I woke up at 4am and the app said later in the early afternoon we would have a chance to ride. It changed just before 6am. I sent out a text that wheeis were rolling at 8. We had a 3-1/2 hour window and we had the 56-mile Cohoctah loop on tap. And nobody showed but my buddy, Mike.
The start was hectic and a bit slow. Mike was up front for three miles and we were pushing a 16-1/2 mph average… but Mrs. Bgddy caught us at mile two. She decided to join Mike and I for a few miles before spending time with her dad. I took the next five miles up front, taking it fairly easy into a cross-headwind at 18-1/2-mph because my wife was on her gravel bike – more than 18-ish would have been brutal for her.

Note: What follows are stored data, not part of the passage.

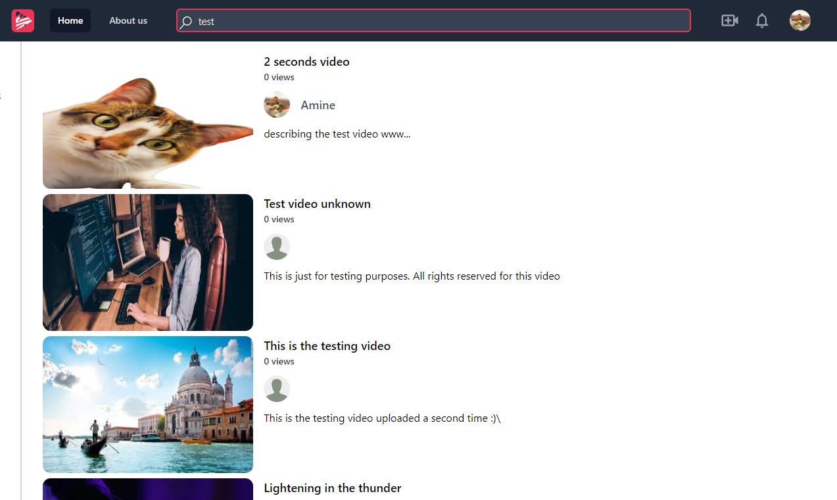Screen dimensions: 837x500
Task: Open Amine channel name link
Action: click(318, 105)
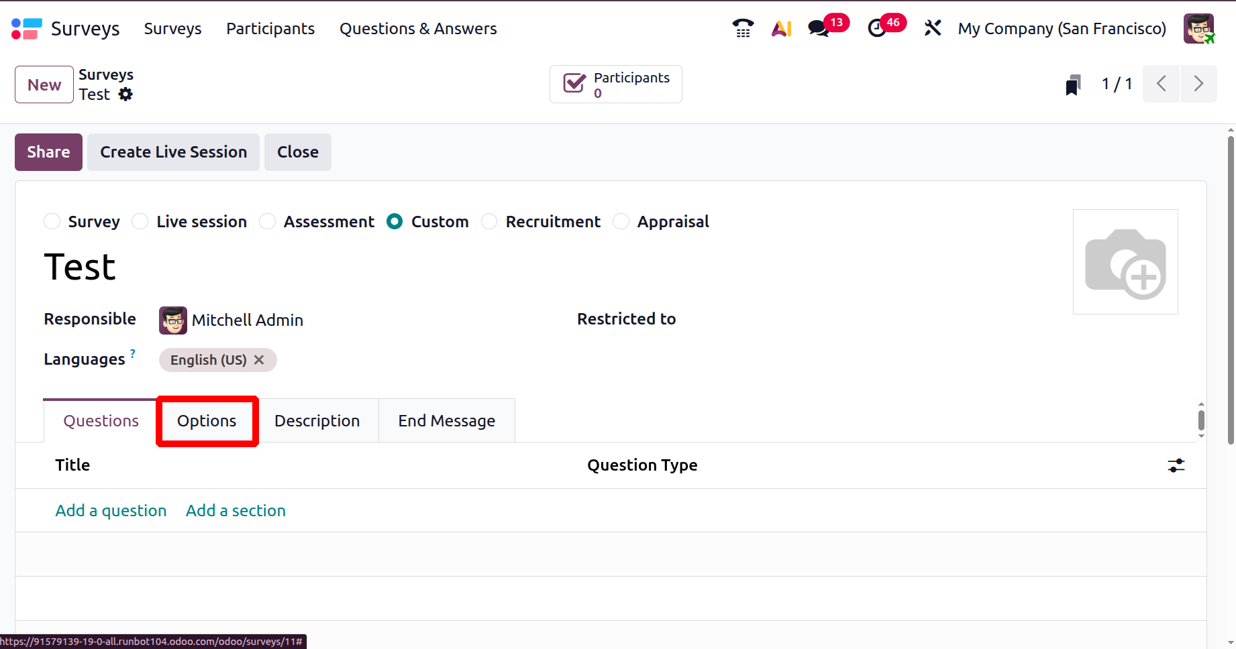
Task: Click the bookmark icon beside the pager
Action: click(x=1073, y=84)
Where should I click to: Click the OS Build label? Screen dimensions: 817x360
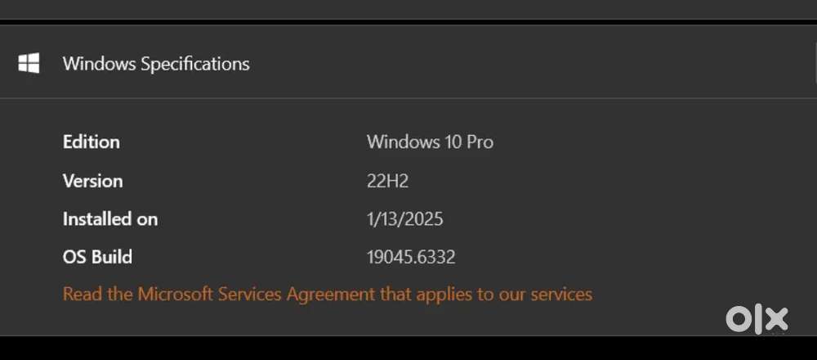[97, 257]
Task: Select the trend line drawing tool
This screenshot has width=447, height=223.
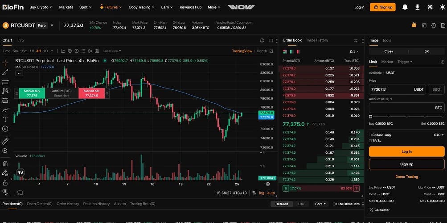Action: click(5, 72)
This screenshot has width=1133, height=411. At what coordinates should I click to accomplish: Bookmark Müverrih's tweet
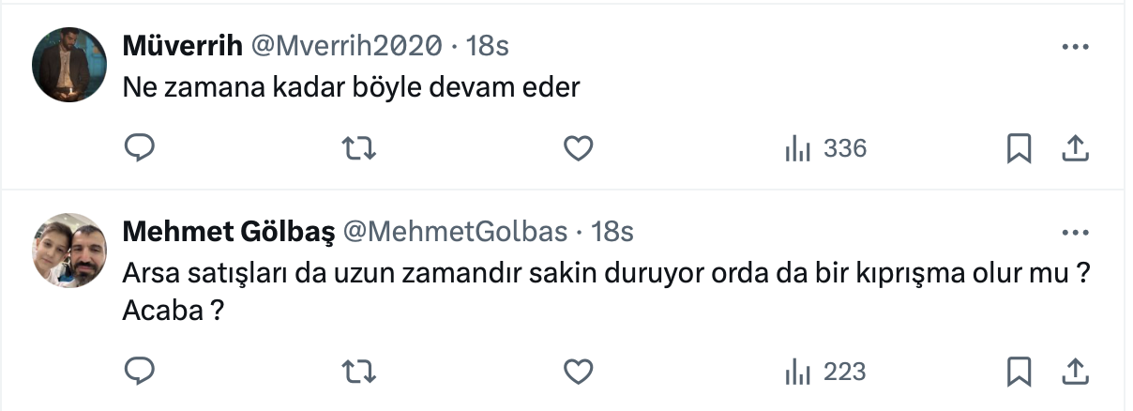pos(1019,148)
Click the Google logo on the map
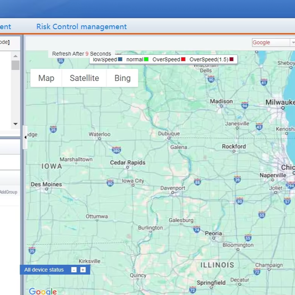This screenshot has height=295, width=295. 43,291
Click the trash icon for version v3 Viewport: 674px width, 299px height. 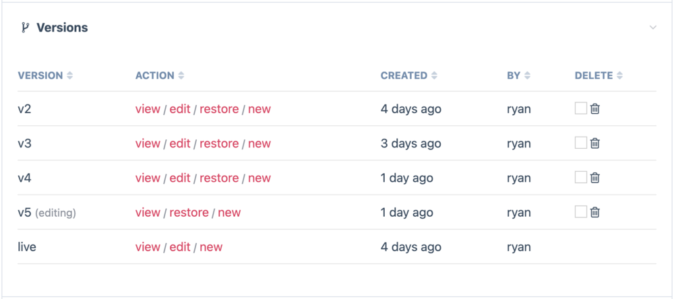tap(595, 143)
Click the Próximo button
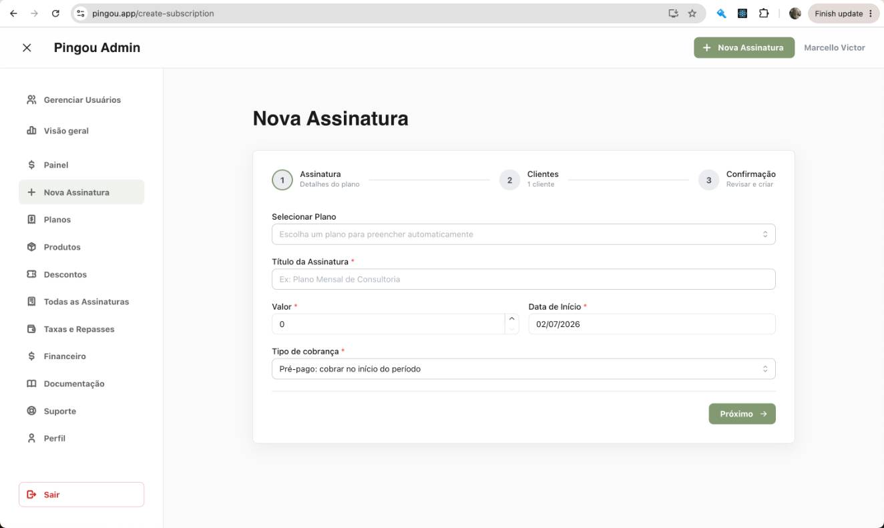The image size is (884, 528). coord(742,414)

My wife announced she was heading back for home as we turned south. We caught Greg, who texted earlier that he might roll with us at 17-ish-mph and that was the last time we were that slow without a stop sign. Greg opened it up and took the pace to 22 in a tough cross-headwind. After three miles, Mike called uncle. Literally, he called uncle… and I wasn’t bummed he did. I could have held Greg’s wheel but it was gonna hurt at that pace. We ate wind to mile 28, when our fortunes turned and the pace picked up. Greg split at 37 miles for home. Mike and I rolled on for our homes, 19 miles away. Thankful we could relax a bit. Or so I thought.
A mile later, something caught my attention over my right shoulder. Clouds. Gnarly one’s. We had rain coming in, and with and hour to get home, it was going to be close. I thought we would he on the losing end, being honest.
Heads down, in the drops, we hammered for home.
It started sprinkling two miles later. Five miles later it started coming down a little harder. Not enough to call it rain but it was getting close.
Mike and I traded places at the front every couple of miles. We were making some decent time, too. A 21-mph mile, 20.8, 22… 21.3, 22.8… We were starting to get damp, too. Mike said he was going to take a shortcut to get home a little sooner. I didn’t blame him. It was really starting to look like we’d get pounded.
As soon as he split, I put the hammer down, heading north. And rode right out of the drizzle! I sat up a couple of times to catch my breath but got right back after it. I didn’t want to squander getting out of the drizzle, and the horizon to my right was not good, even if the sun poked through the clouds now and again.
I pulled into the driveway, dismounted, and got my butt in the house. Two minutes later, no exaggeration, the sky opened up.
Just in the nick of time. Lunch was sweet. And my nap was even sweeter. Nothing beats beating the rain. Thankfully, Mike had the same good fortune.